> [DIRECTIONS] Retype all of the records shown beneath this task, exactly as they stand.

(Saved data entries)
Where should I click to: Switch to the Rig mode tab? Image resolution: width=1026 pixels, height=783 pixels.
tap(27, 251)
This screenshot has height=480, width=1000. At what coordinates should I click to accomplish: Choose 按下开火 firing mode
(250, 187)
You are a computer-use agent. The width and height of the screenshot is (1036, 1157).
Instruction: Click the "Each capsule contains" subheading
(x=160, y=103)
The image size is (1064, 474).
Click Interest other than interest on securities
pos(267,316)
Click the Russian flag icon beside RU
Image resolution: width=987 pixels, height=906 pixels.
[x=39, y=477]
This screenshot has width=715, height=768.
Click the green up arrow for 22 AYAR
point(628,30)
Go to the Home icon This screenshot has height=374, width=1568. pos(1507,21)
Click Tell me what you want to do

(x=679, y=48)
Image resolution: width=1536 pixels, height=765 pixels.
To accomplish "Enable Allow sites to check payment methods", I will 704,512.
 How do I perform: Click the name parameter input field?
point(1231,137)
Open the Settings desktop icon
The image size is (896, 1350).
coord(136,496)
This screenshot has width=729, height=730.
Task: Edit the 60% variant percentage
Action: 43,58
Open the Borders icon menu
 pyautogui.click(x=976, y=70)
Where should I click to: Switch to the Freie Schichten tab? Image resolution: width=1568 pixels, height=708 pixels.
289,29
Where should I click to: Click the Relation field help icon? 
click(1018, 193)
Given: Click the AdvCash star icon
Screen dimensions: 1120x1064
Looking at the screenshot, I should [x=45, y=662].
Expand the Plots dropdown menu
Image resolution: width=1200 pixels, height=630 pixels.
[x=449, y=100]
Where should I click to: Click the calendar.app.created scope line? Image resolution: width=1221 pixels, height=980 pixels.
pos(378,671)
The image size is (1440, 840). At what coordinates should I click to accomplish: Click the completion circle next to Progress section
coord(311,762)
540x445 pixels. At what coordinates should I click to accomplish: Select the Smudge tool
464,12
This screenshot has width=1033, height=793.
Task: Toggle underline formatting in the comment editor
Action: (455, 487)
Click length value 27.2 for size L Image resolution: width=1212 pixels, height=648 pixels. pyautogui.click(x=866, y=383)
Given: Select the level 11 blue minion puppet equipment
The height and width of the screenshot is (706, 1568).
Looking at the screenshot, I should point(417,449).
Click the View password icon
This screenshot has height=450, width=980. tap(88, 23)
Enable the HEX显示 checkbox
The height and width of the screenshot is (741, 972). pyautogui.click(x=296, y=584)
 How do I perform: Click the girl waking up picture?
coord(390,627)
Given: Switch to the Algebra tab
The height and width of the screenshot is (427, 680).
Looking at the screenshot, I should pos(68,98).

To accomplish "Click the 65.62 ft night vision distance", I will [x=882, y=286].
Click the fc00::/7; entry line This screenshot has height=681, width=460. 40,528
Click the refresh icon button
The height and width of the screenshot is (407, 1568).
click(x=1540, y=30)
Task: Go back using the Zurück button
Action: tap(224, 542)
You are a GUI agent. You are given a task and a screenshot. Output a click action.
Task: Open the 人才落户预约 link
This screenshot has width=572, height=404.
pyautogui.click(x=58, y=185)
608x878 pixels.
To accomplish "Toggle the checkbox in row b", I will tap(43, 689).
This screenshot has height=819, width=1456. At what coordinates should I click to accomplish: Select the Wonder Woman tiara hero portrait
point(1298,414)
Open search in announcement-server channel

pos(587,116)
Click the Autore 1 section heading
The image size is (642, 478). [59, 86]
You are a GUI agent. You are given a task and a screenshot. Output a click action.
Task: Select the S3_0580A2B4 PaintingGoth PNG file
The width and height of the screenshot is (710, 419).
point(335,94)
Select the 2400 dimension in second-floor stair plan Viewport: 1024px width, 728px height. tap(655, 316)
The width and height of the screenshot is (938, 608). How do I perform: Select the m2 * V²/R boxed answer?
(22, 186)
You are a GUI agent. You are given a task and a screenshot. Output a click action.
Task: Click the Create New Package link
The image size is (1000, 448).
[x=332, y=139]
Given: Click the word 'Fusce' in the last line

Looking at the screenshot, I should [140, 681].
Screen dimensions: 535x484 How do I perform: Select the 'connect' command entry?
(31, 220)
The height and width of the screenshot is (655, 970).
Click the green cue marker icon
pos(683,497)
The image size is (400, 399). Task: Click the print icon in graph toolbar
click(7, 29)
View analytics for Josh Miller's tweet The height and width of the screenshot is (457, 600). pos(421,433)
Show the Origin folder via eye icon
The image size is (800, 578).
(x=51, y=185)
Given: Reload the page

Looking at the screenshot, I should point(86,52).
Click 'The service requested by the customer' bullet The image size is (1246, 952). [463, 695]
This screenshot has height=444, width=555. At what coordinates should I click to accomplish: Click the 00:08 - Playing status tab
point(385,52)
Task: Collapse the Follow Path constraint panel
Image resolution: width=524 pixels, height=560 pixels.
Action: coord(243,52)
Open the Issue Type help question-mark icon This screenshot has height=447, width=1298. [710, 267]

> [TASK OUTPUT]
Where should I click to: Switch to the Rig mode tab? Image resolution: width=1026 pixels, height=783 pixels.
tap(27, 251)
This screenshot has height=480, width=1000. At what coordinates should I click to accomplish: Choose 按下开火 firing mode
(250, 187)
You are a computer-use agent. The width and height of the screenshot is (1036, 1157).
Instruction: Click the "Each capsule contains" subheading
(x=160, y=103)
The image size is (1064, 474).
Click Interest other than interest on securities
pos(267,316)
Click the Russian flag icon beside RU
Image resolution: width=987 pixels, height=906 pixels.
[x=39, y=477]
This screenshot has width=715, height=768.
Click the green up arrow for 22 AYAR
point(628,30)
Go to the Home icon This screenshot has height=374, width=1568. pos(1507,21)
Click Tell me what you want to do

(x=679, y=48)
Image resolution: width=1536 pixels, height=765 pixels.
To accomplish "Enable Allow sites to check payment methods", I will 704,512.
 How do I perform: Click the name parameter input field?
point(1231,137)
Open the Settings desktop icon
The image size is (896, 1350).
coord(136,496)
This screenshot has width=729, height=730.
Task: Edit the 60% variant percentage
Action: 43,58
Open the Borders icon menu
 pyautogui.click(x=976, y=70)
Where should I click to: Switch to the Freie Schichten tab? Image resolution: width=1568 pixels, height=708 pixels.
289,29
Where should I click to: Click the Relation field help icon? 
click(1018, 193)
Given: Click the AdvCash star icon
Screen dimensions: 1120x1064
Looking at the screenshot, I should [x=45, y=662].
Expand the Plots dropdown menu
Image resolution: width=1200 pixels, height=630 pixels.
[x=449, y=100]
Where should I click to: Click the calendar.app.created scope line? Image resolution: width=1221 pixels, height=980 pixels.
pos(378,671)
The image size is (1440, 840). At what coordinates should I click to accomplish: Click the completion circle next to Progress section
coord(311,762)
540x445 pixels. At what coordinates should I click to accomplish: Select the Smudge tool
464,12
This screenshot has width=1033, height=793.
Task: Toggle underline formatting in the comment editor
Action: (455, 487)
Click length value 27.2 for size L Image resolution: width=1212 pixels, height=648 pixels. pyautogui.click(x=866, y=383)
Given: Select the level 11 blue minion puppet equipment
The height and width of the screenshot is (706, 1568).
Looking at the screenshot, I should point(417,449).
Click the View password icon
This screenshot has height=450, width=980. tap(88, 23)
Enable the HEX显示 checkbox
The height and width of the screenshot is (741, 972). pyautogui.click(x=296, y=584)
 How do I perform: Click the girl waking up picture?
coord(390,627)
Given: Switch to the Algebra tab
The height and width of the screenshot is (427, 680).
Looking at the screenshot, I should pos(68,98).

To accomplish "Click the 65.62 ft night vision distance", I will [x=882, y=286].
Click the fc00::/7; entry line This screenshot has height=681, width=460. 40,528
Click the refresh icon button
The height and width of the screenshot is (407, 1568).
click(x=1540, y=30)
Task: Go back using the Zurück button
Action: tap(224, 542)
You are a GUI agent. You are given a task and a screenshot. Output a click action.
Task: Open the 人才落户预约 link
This screenshot has width=572, height=404.
pyautogui.click(x=58, y=185)
608x878 pixels.
To accomplish "Toggle the checkbox in row b", I will tap(43, 689).
This screenshot has height=819, width=1456. At what coordinates should I click to accomplish: Select the Wonder Woman tiara hero portrait
point(1298,414)
Open search in announcement-server channel

pos(587,116)
Click the Autore 1 section heading
The image size is (642, 478). [59, 86]
You are a GUI agent. You are given a task and a screenshot. Output a click action.
Task: Select the S3_0580A2B4 PaintingGoth PNG file
The width and height of the screenshot is (710, 419).
point(335,94)
Select the 2400 dimension in second-floor stair plan Viewport: 1024px width, 728px height. tap(655, 316)
The width and height of the screenshot is (938, 608). How do I perform: Select the m2 * V²/R boxed answer?
(22, 186)
You are a GUI agent. You are given a task and a screenshot. Output a click action.
Task: Click the Create New Package link
The image size is (1000, 448).
[x=332, y=139]
Given: Click the word 'Fusce' in the last line

Looking at the screenshot, I should [140, 681].
Screen dimensions: 535x484 How do I perform: Select the 'connect' command entry?
(31, 220)
The height and width of the screenshot is (655, 970).
Click the green cue marker icon
pos(683,497)
The image size is (400, 399). Task: Click the print icon in graph toolbar
click(7, 29)
View analytics for Josh Miller's tweet The height and width of the screenshot is (457, 600). pos(421,433)
Show the Origin folder via eye icon
The image size is (800, 578).
(x=51, y=185)
Given: Reload the page

Looking at the screenshot, I should point(86,52).
Click 'The service requested by the customer' bullet The image size is (1246, 952). [463, 695]
This screenshot has height=444, width=555. At what coordinates should I click to accomplish: Click the 00:08 - Playing status tab
point(385,52)
Task: Collapse the Follow Path constraint panel
Image resolution: width=524 pixels, height=560 pixels.
Action: coord(243,52)
Open the Issue Type help question-mark icon This screenshot has height=447, width=1298. [710, 267]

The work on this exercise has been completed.